The relationship between commodity prices and terms of trade

For foreign exchange a pay a prone investors, foreign exchange knowledge, learning is essential. Traditionally, the currency of the world a pay a Trader to Australia, New Zealand, Canada and South Africa as a "commodity set a group a " country, meaning that is the currency of these commodity exporters will be subject to the overall trend of commodity prices Significant influence. For now, commodity set a group a has been expanded to Chile (and copper-related), Norway (oil), Brazil (agriculture) and Russia (oil).
Investors If you want a pay a prone currency in these countries, we should pay close attention to commodity price movements, as well as news about the commodity supply shortage or surplus. For example: AUD a pay a Trader take great care that information affecting Chinese steel demand, because China is the world's largest steel producer, which will affect the price of coal and iron ore.
Copper is the most interesting because it is widely used in industry and construction, so copper prices are often considered a leading indicator of the commodity market. Chile is the world's largest copper exporter, and demand for copper is the main factor driving the country's currency.
Of course, other currencies also have specific drivers. For example, dairy exports and lamb prices can affect the trend of the New Zealand dollar.
In recent years, compared with other investment products, there has been a round of important revaluation of commodity value in the market.
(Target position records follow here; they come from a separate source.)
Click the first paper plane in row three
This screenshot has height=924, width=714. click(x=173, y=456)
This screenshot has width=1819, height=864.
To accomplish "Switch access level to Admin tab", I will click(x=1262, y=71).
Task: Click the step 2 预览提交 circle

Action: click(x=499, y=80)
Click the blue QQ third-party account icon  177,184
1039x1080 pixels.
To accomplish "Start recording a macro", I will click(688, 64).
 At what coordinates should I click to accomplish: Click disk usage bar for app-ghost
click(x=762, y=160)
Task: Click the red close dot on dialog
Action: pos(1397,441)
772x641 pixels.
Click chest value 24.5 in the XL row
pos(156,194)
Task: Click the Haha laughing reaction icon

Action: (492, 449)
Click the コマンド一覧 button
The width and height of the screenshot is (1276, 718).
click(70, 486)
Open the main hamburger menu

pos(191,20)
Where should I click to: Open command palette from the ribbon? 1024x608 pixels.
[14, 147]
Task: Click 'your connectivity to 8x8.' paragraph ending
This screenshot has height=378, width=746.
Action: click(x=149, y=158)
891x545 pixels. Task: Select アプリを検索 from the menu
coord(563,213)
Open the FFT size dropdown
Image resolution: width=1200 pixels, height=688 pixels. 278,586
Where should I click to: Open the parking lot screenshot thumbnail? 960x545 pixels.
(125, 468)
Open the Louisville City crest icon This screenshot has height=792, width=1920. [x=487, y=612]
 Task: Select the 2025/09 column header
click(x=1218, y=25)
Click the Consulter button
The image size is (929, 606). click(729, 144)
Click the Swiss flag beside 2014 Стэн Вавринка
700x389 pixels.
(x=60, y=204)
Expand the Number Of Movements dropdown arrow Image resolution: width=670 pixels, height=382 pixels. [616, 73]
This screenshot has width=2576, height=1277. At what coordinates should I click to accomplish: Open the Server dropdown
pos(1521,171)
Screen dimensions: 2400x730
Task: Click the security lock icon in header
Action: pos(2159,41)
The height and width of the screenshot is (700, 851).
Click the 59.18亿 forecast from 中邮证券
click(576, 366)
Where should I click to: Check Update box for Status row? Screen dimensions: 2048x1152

On the one hand, due to the rapid growth of China's economy, the demand for minerals is huge, the process of industrialization is accelerating, and on the other hand, the problem of safe-haven funds Major currencies such as the US dollar and the euro fled to emerging markets and commodity producing countries. Countries such as Brazil, Australia and Chile have appreciated by 30% to 100% in less than a decade.
The rise in commodity prices has correspondingly increased the terms of trade of these countries, and under the premise of the same conditions, the structure of the balance of payments has been improved and its currency has been strengthened. For example, in 2001, the Australian dollar was worth only 47 cents, but it exceeded $1.1 in ten years. This is due in large part to the weakening of the dollar and the rise in commodity prices for centuries.
One of the best sources of information on the level of commodity prices is the CRB index. Investors are concerned about the CRB spot index, which is closely related to the high level of the Australian dollar.